A vida social de Violette foi sempre muito comentada. Quando passou a envergar exclusivamente calças ou fatos completos, já tinha deixado para trás a sua vida de heroína sem medalha e uma pleurisia que a obrigou a abandonar o exército. Fumava como uma chaminé, nunca menos de três maços por dia, e passeava orgulhosa as suas conquistas, indiferentemente viris ou melíobres. Mas tudo começou a mudar a partir de 1928. Não se andava por aí a escandalizar a sociedade parisiense por dá cá aquela palha. ‘La Discobole aux Seins Coupés’ tornara-se pouco atractiva aos olhos dos dirigentes da Federação Francesa de Desportos Femininos. Levantaram-lhe um processo com base numa decisão do intendente-geral da Polícia de Paris do ano IX, 16 de brumário, o calendário republicano francês: «Il est interdit aux femmes de porter culotte dans la rue». Embora o tribunal tenha declarado que não fazia parte das suas funções decidir a forma como os cidadãos se vestiam, deixou a federação à vontade para aplicar sanções desportivas. Violette foi impedida de competir fosse em que modalidade fosse. Respondeu com uma altivez não muito de acordo com a sua figura arredondada: «Ce pays de petites gens n’est pas digne de ses aînés, pas digne de survivre. Un jour, sa décadence l’amènera au rang d’esclave, mais moi, si je suis toujours là, je ne ferai pas partie des esclaves». E passou-se para o outro lado.
Em 1936, Violette Morris esteve em Berlim. Não pôde participar dos Jogos Olímpicos, mas foi convidada pessoal de Adolf Hitler. Há quem diga que foi aí que se tornou informadora da Geheime Staatspolizei, mais conhecida por Gestapo, a polícia política nazi. Outros asseveram que a ligação já tinha sido estabelecida anteriormente. Seja como fôr, a terrível filha do barão, ganhou uma aura de violência incomum.

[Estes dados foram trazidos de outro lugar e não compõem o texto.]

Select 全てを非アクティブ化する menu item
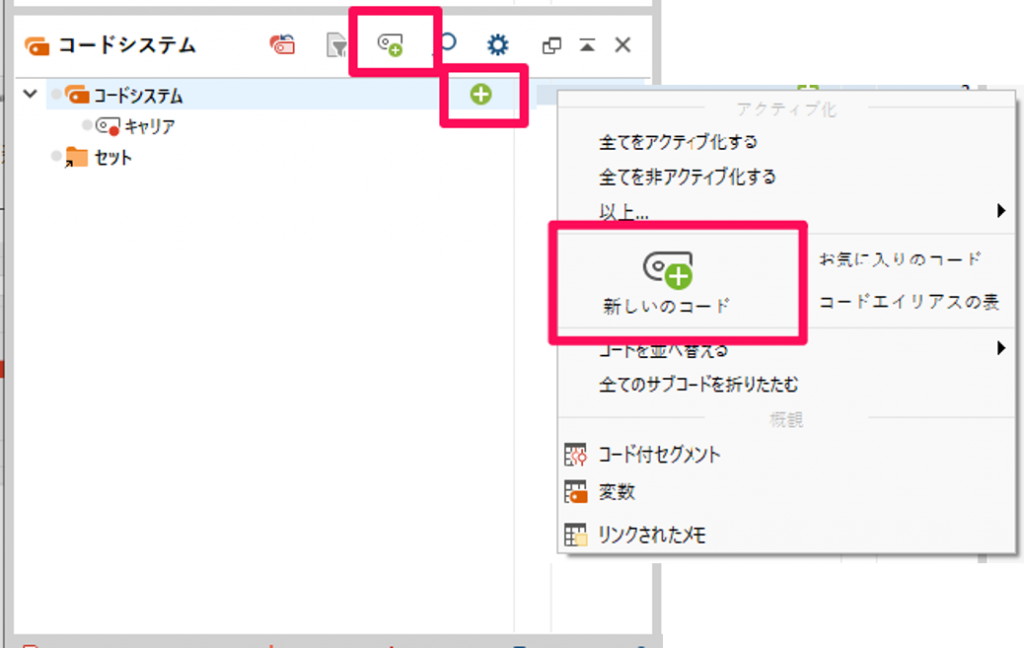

Após a invasão alemã, instalou-se na Rue Lauriston onde funcionavam os serviços da Gestapo Francesa comandada por um canalha de 28 patas chamado Henri_Chamberlin, o detestável_Lafont. A sua força bruta deu muito jeito para fazer cantar alguns resistentes mais teimosos e menos dispostos a dar com a língua nos dentes.
Cortanze contrariou no seu livro esta face torcionária de Violette reclamando que não há uma única prova factual de que La Morris tivesse sido uma colaboradora dos nazis. E que o seu trabalho como dirigente da sucursal da Luftwaffe, no Boulevard Pershing, se deveu à sua incontrolável paixão por automóveis e aviões. Conduzia uma Citroên Traction Avant, que entre nós ganhou o nome de Arrastadeira, quando foi crivada de balas por um grupo de maquis numa estrada campestre. Com ela morreram os cinco passageiros que a acompanhavam. Entretanto, o povo alcunhara-a de Hiena."